-- Start DATA FOR THIS EXERCISE --

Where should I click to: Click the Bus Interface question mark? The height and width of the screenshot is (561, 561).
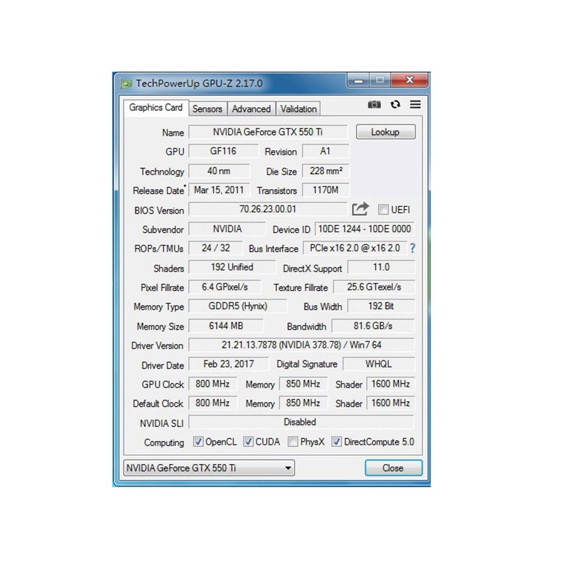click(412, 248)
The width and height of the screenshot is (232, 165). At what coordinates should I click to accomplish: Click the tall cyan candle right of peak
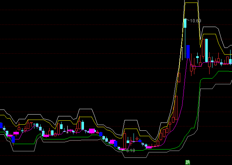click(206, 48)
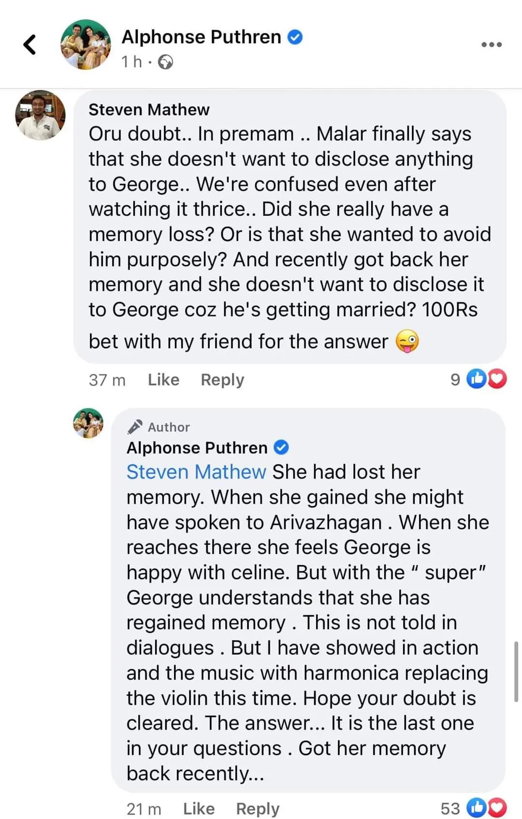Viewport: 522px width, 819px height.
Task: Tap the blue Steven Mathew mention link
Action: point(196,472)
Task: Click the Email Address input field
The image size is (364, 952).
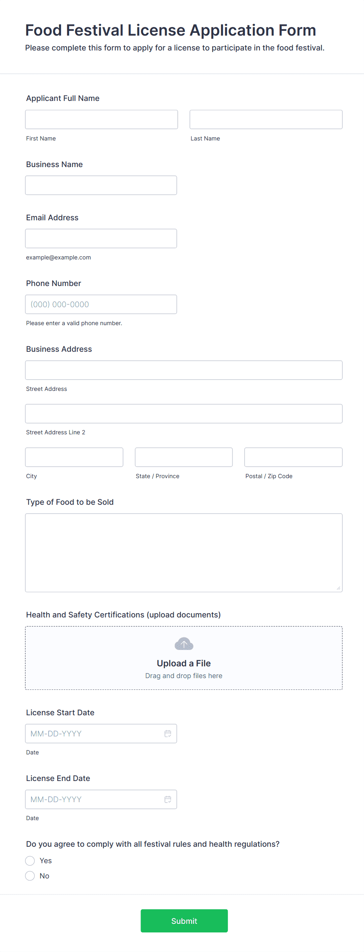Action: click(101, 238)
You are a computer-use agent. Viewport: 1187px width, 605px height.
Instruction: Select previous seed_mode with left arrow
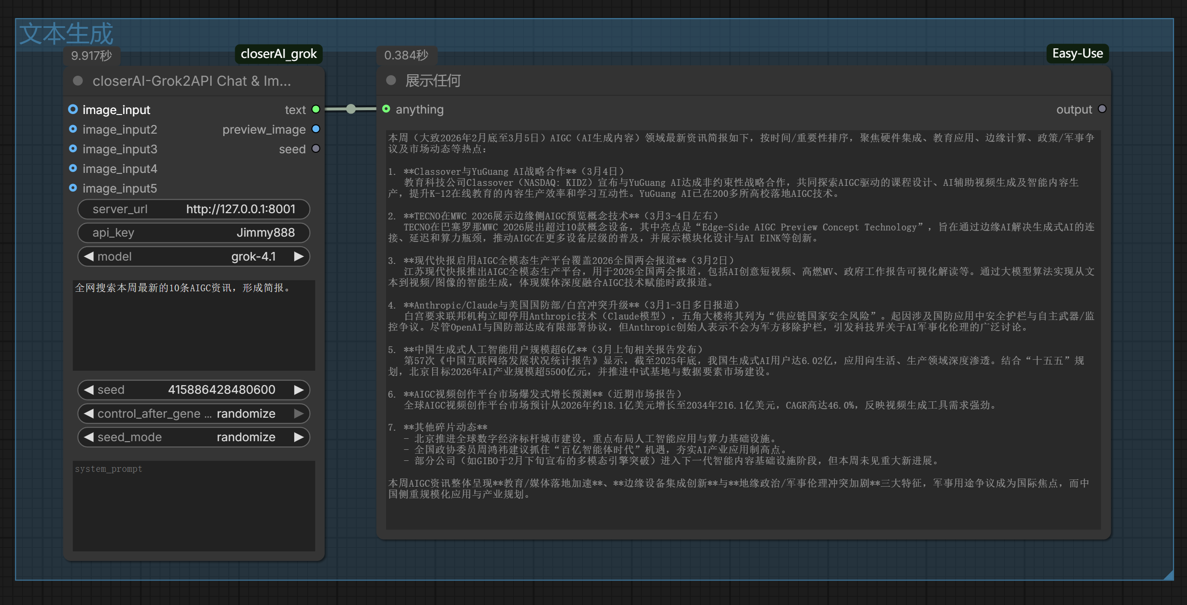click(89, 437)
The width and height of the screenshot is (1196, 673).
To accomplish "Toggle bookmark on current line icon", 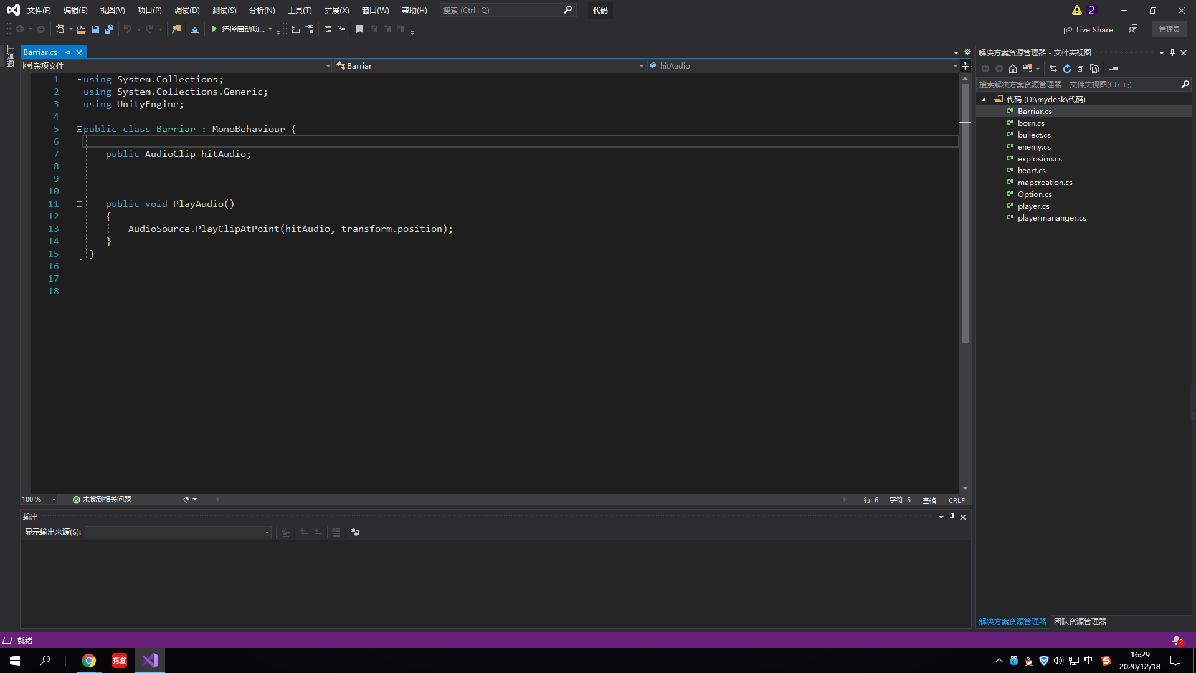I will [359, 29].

-- End DATA FOR THIS EXERCISE --

Turn the data, from its first line through the line containing "click(89, 437)", into a Markdown table with the columns No. and Text, one numbered row per line and no rows for blank lines. Leave the pictures out.

| No. | Text |
|---|---|
| 1 | Where should I click to: Click the Bus Interface question mark? The height and width of the screenshot is (561, 561). |
| 2 | click(412, 248) |
| 3 | The width and height of the screenshot is (232, 165). At what coordinates should I click to accomplish: Click the tall cyan candle right of peak |
| 4 | click(206, 48) |
| 5 | Viewport: 522px width, 819px height. |
| 6 | Task: Tap the blue Steven Mathew mention link |
| 7 | Action: point(196,472) |
| 8 | Task: Click the Email Address input field |
| 9 | The image size is (364, 952). |
| 10 | Action: click(101, 238) |
| 11 | You are a computer-use agent. Viewport: 1187px width, 605px height. |
| 12 | Instruction: Select previous seed_mode with left arrow |
| 13 | click(89, 437) |